Sunday, August 24, 2008
Somebody smart is going to make a movie out of the bizarre story of "Clark Rockefeller". Teaser:
By the early 1990’s, Mr. Crowe had become Mr. Rockefeller and was spending time in Manhattan, joining a Fifth Avenue church and rubbing elbows at the Metropolitan Club.
“He lived as Clark Rockefeller and he presented that and his whole persona was that,” said Robert Beau Leonard, a lawyer who met Mr. Rockefeller at church. He even gained admission to the exclusive Lotos Club, whose 2003 yearbook lists Clark Rockefeller on the same page as Laurance S. Rockefeller, a grandson of John D. Rockefeller.
It was as Clark Rockefeller, apparent member of America’s aristocracy, that in 1993 he met Sandra Boss, a graduate of Stanford University and the Harvard Business School and seven years his junior. Connecting with Ms. Boss, who eventually became a partner at McKinsey, where salaries can reach seven figures, seemed to enable Mr. Rockefeller to play out his upper-crust fantasies.
Ms. Stone, the Upper East Side art dealer, recalled meeting him when they were walking their dogs in Central Park and he instantly recognized that her husky, Leyster, was named after a little-known Dutch Master, Judith Leyster. She was impressed.
He told her he advised small countries on financial problems. Ms. Stone and her husband, Mr. Steigrad, were soon dining and socializing with the couple. “He came to a lot of our parties,” Ms. Stone said. “He met a lot of people we knew. He was a nice, intelligent, charming sort of eccentric individual. He just seemed real.”
Mr. Rockefeller volunteered to create a Web site for the Steigrad gallery. When the couple offered to pay, he said, “ ‘Well the only thing I really need is two tuxedo shirts,’ ” said Ms. Stone, so they sent him to their tailor. “I know he was very difficult about the order. He drove the poor guy nuts.”
Most mysterious was the impressive collection of paintings in his East 56th Street apartment. Mr. Hrones, Mr. Rockefeller’s lawyer, said the paintings were not originals, just very convincing “derivatives.” But Ms. Stone and Mr. Steigrad, who saw them, say that does not make sense.
“I don’t care how fake he is, but the paintings, the art — that was right,” Mr. Steigrad said. “If he’s not a Rockefeller, where the hell did he get the paintings?”
Mr. Rockefeller even contributed an essay to ARTnews, published under Ms. Boss’s name, about the hazards of owning dogs in an apartment with a Rothko and a Clyfford Still. “Whenever we speak to our restorer,” Mr. Rockefeller wrote, “he asks which paintings need drool removal.”
Even weirder, the guy is a German who came to the United States and learned the culture so well he was able to perpetuate serial frauds that required a detailed grasp of American social structure. A strange and evil genius.

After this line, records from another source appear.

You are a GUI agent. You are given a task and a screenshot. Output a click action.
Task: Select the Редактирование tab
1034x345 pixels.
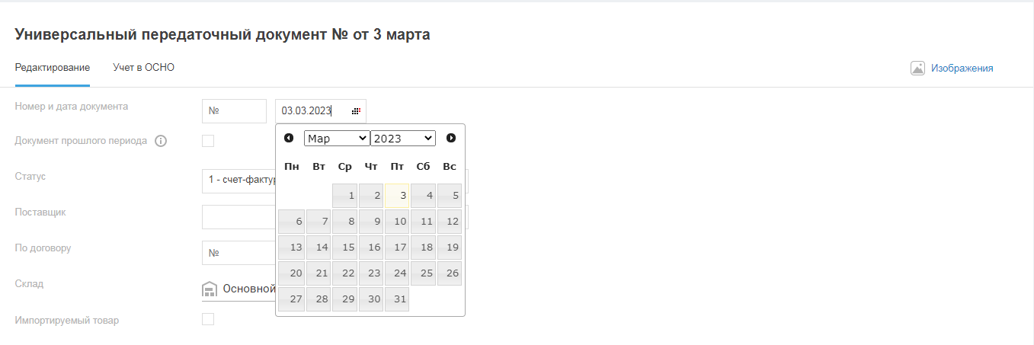(x=53, y=68)
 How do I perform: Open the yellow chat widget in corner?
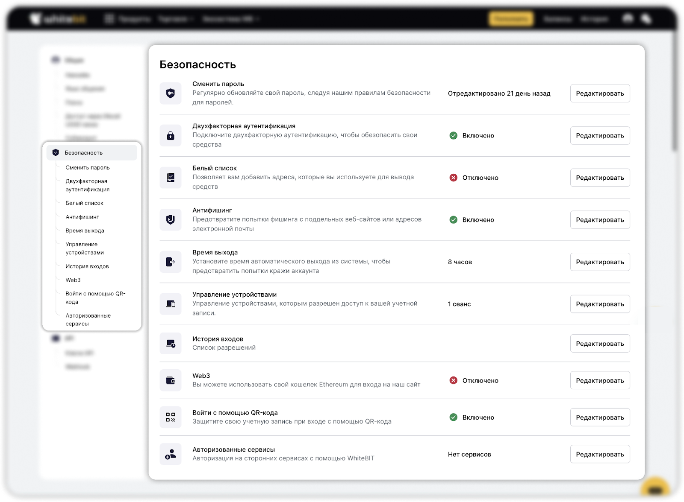(x=655, y=489)
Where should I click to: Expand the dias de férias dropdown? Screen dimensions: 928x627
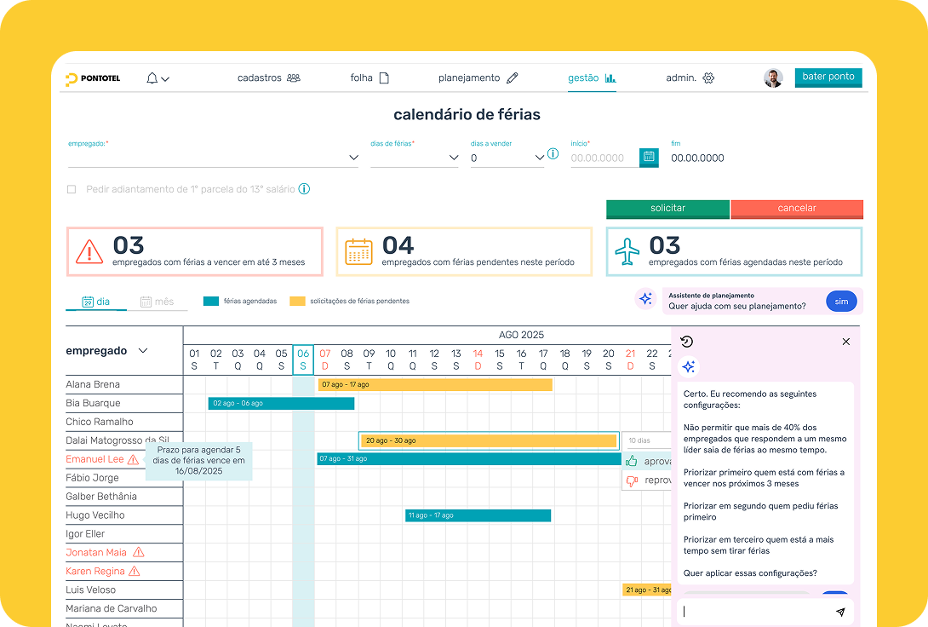[x=415, y=158]
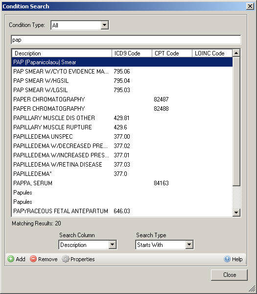Click the CPT Code column header
Image resolution: width=257 pixels, height=294 pixels.
click(172, 53)
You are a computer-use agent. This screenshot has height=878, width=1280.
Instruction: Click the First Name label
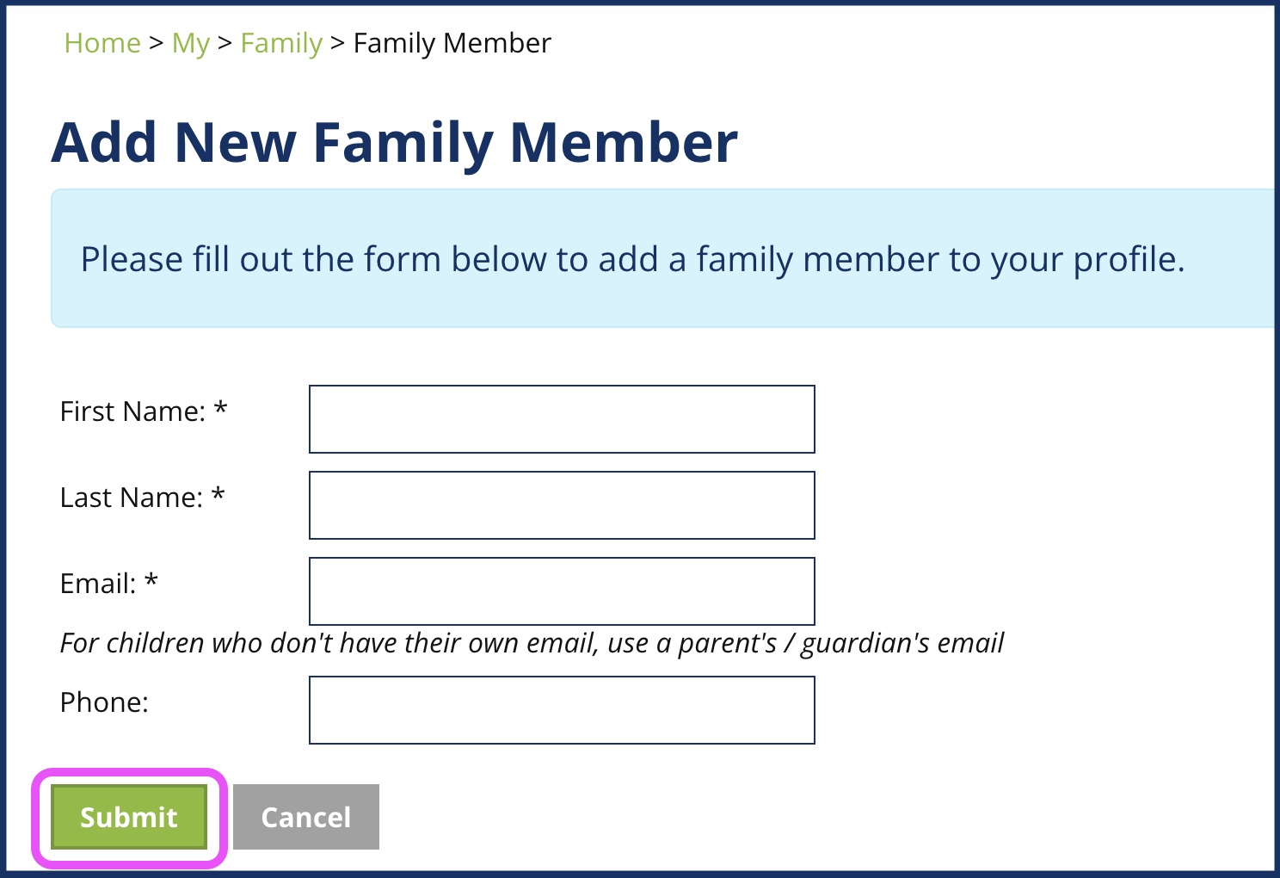tap(132, 411)
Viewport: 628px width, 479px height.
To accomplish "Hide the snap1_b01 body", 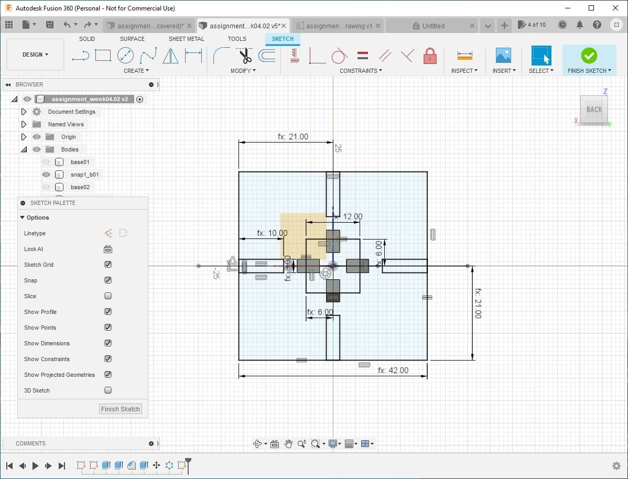I will (46, 175).
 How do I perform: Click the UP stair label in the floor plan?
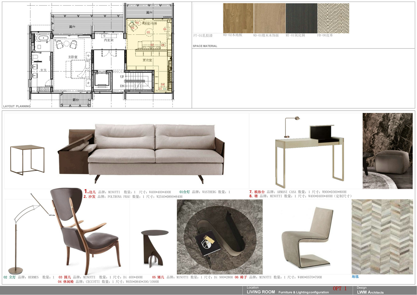click(122, 77)
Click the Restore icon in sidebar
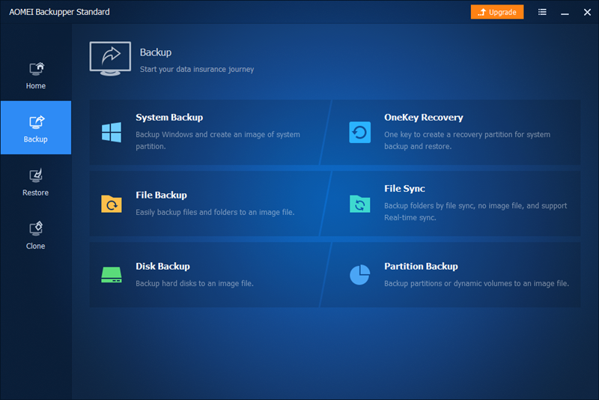Screen dimensions: 599x400 click(36, 176)
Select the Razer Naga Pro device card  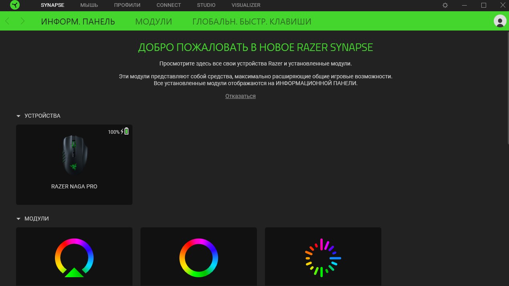(x=74, y=165)
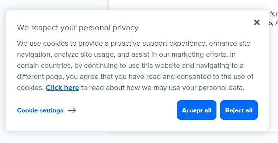The width and height of the screenshot is (278, 143).
Task: Click the page background below the cookie dialog
Action: pyautogui.click(x=139, y=137)
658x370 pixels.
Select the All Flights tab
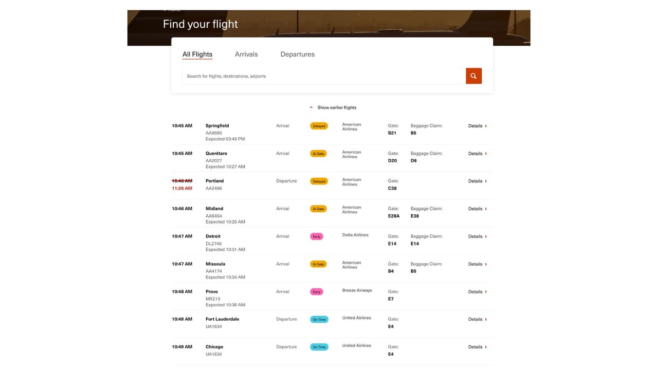pos(197,54)
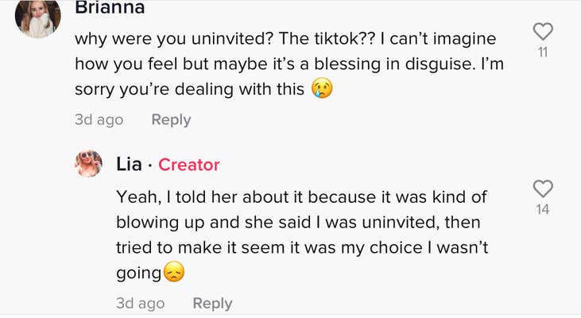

I met Steven Rockefeller on a municipal golf course in Stamford, Connecticut. We had a good time and he invited me to his annual golf tournament held on the kind of funky golf course on the Rockefeller Estate in Armonk. Funky, but it's kind of different when you set up on the tee and see $10 million worth of statuary adorning it. I remember the first foursome I played with. A senior vice president of Chase Manhattan Bank, a head hunter who had recently negotiated the hiring of the head of a major airline, a counter salesman at Ace Auto Parts and me, an habitue of municipal golf courses. Steven invited people who he enjoyed playing with. I met his mother and his wife, Kimberley. Gracious and lovely people. It speaks to the pretensions of those who aspire to connections. Go out and have some fun. It will come to you if you have a smile on your face.